Titel: Mehr als nur ein halbes Leben
Autoren: Lisa Genova
Vom Netzwerk:
halb vier, und ich habe eine halbe Stunde frei bis zu meiner nächsten Besprechung – die erste Lücke des Tages. Ich beginne, den Salat mit Hühnchen zu essen, den mir meine Assistentin zum Mittagessen bestellt hat, während ich das Büro in Seattle zurückrufe. Während ich Salat kaue und das Telefon klingelt, beginne ich, die E-Mails zu überfliegen, die sich in meinem Posteingang angesammelt haben. Der Geschäftsführer nimmt ab und bittet mich um ein Brainstorming. Es geht darum, welcher unserer viertausend Berater verfügbar und am besten geeignet sein könnte für ein Informationstechnologie-Projekt, das nächste Woche hereinkommt. Ich unterhalte mich mit ihm, während ich abwechselnd Antworten auf ein paar E-Mails aus England zu Leistungsbeurteilungen tippe und meinen Salat esse.
    Ich kann mich nicht mehr daran erinnern, wann ich gelernt habe, zwei völlig verschiedene berufliche Gespräche auf einmal zu führen. Doch ich tue es schon lange, und ich weiß, dass es keine gewöhnliche Kunst ist, nicht einmal für eine Frau. Außerdem habe ich gelernt, geräuschlos zu tippen und zu klicken, sodass die Person am anderen Ende der Leitung nicht abgelenkt wird oder – noch schlimmer – beleidigt ist. Und ehrlich gesagt entscheide ich mich immer, nur diejenigen E-Mails zu beantworten, die meinen Geist nicht fordern, die nur mein Ja oder Nein erfordern, während ich telefoniere. Es kommt mir ein bisschen so vor, als hätte ich eine gespaltene Persönlichkeit: Sarah spricht am Telefon, während ihr verrücktes Alter Ego tippt. Immerhin arbeiten wir beide als ein Team.
    Ich bin Vizepräsidentin der Personalabteilung bei Berkley Consulting. Berkley hat ungefähr fünftausend Angestellte in siebzig Büros in vierzig Ländern. Wir bieten strategische Beratung für Unternehmen weltweit und in allen Branchen – wir sagen ihnen, wie sie innovieren, konkurrieren, restrukturieren, führen, vermarkten, fusionieren, wachsen, sich behaupten und vor allem Geld machen sollen. Die meisten Berater, die für uns arbeiten, haben einen Abschluss in Betriebswirtschaft, aber es sind auch viele Naturwissenschaftler, Anwälte, Ingenieure und Ärzte darunter. Sie sind alle hochintelligent, wissen, wie man analytisch denkt, und verstehen es hervorragend, kreative Lösungen für komplexe Probleme zu finden.
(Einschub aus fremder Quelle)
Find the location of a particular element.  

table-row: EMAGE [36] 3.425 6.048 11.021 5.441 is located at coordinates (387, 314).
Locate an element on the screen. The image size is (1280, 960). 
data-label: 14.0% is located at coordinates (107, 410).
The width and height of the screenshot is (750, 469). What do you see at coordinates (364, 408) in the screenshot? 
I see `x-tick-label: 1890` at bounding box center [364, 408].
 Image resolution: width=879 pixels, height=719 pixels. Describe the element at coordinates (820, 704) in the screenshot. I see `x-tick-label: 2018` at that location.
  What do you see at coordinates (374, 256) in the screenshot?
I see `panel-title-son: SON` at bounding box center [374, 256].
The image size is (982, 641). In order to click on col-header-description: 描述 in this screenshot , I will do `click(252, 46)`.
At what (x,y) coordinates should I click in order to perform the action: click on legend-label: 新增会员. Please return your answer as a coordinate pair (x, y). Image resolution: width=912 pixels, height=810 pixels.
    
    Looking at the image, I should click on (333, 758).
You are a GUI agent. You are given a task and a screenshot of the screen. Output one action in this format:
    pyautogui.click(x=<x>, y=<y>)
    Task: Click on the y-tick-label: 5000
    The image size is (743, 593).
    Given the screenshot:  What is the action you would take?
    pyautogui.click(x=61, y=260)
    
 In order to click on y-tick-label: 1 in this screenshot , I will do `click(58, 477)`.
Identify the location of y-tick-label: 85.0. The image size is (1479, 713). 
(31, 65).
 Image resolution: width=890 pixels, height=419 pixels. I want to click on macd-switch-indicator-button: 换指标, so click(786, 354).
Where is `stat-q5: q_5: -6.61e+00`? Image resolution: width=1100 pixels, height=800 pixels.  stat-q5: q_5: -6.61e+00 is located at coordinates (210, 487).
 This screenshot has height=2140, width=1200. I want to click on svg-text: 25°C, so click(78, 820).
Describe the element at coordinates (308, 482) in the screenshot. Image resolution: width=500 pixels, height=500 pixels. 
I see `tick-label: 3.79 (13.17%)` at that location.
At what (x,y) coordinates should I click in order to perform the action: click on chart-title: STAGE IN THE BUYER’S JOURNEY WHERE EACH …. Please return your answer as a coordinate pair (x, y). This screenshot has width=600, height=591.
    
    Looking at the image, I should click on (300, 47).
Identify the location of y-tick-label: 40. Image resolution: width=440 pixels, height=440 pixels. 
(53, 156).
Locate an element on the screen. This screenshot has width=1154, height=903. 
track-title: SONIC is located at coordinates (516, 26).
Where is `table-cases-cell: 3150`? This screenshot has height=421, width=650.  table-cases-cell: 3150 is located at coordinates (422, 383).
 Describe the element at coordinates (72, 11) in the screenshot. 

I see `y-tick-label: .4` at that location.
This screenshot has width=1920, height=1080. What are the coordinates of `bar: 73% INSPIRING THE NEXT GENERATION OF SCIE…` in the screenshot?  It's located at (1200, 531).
    Und sie sind überwiegend jung. Berater bei Berkley arbeiten typischerweise dort, wo der Kunde ist. Die Berater für ein beliebiges Projekt können ihren festen Arbeitsplatz irgendwo auf der Welt haben, aber wenn der Kunde ein Pharmaunternehmen in New Jersey ist, dann ist das der Ort, an dem das Berater-Team für die Dauer des Projekts wohnt. Das heißt, ein Berater aus unserem Büro in London, der aufgrund seiner medizinischen Erfahrung für dieses Projekt eingesetzt wird, wohnt zwölf Wochen lang von Montag bis Donnerstag in einem Hotel in Newark.
    Dieser Lebensstil ist machbar für diejenigen, die jung und alleinstehend sind, und eine Zeitlang sogar für diejenigen, die jung und verheiratet sind, aber ein paar Jahre und ein paar Kinder später sieht man mit diesem Leben aus dem Koffer schnell alt aus. Die Burn-out-Quote ist hoch. Dieser arme Kerl aus London wird seine Frau und seine Kinder vermissen. In dem Versuch, ihn zu halten, kann Berkley ihm immer mehr Geld nachwerfen, aber irgendwann ist selbst das für die meisten Leute nicht mehr genug, um den Tribut wettzumachen, den dieser Job von den Familien fordert. Die wenigen Berater, die länger als fünf Jahre durchhalten, werden Geschäftsführer. Jeder, der nach zehn Jahren noch dabei ist, wird Partner und folglich äußerst vermögend. Fast alle sind Männer. Und geschieden.
    Ich kam zu Berkley mit Berufserfahrung im Bereich Personalwesen und einem Harvard-MBA, der idealen Mischung aus Theorie und Praxis. Mein Job bringt lange Arbeitszeiten mit sich – siebzig bis achtzig Wochenstunden –, aber ich muss nicht so viel reisen wie die nomadenhaften Berater. Ich fliege alle acht Wochen nach Europa, einmal im Vierteljahr nach China und ein- oder zweimal im Monat für eine Übernachtung nach New York, aber diese ganzen Reisen sind berechenbar, begrenzt und überschaubar.
    Meine Assistentin Jessica klopft und kommt mit einem Blatt Papier, auf dem Kaffee? steht, in mein Büro.
    Ich nicke und halte drei Finger hoch, was einen dreifachen Espresso, nicht drei Kaffees, bedeutet. Jessica versteht meine Zeichensprache und verschwindet mit meiner Bestellung.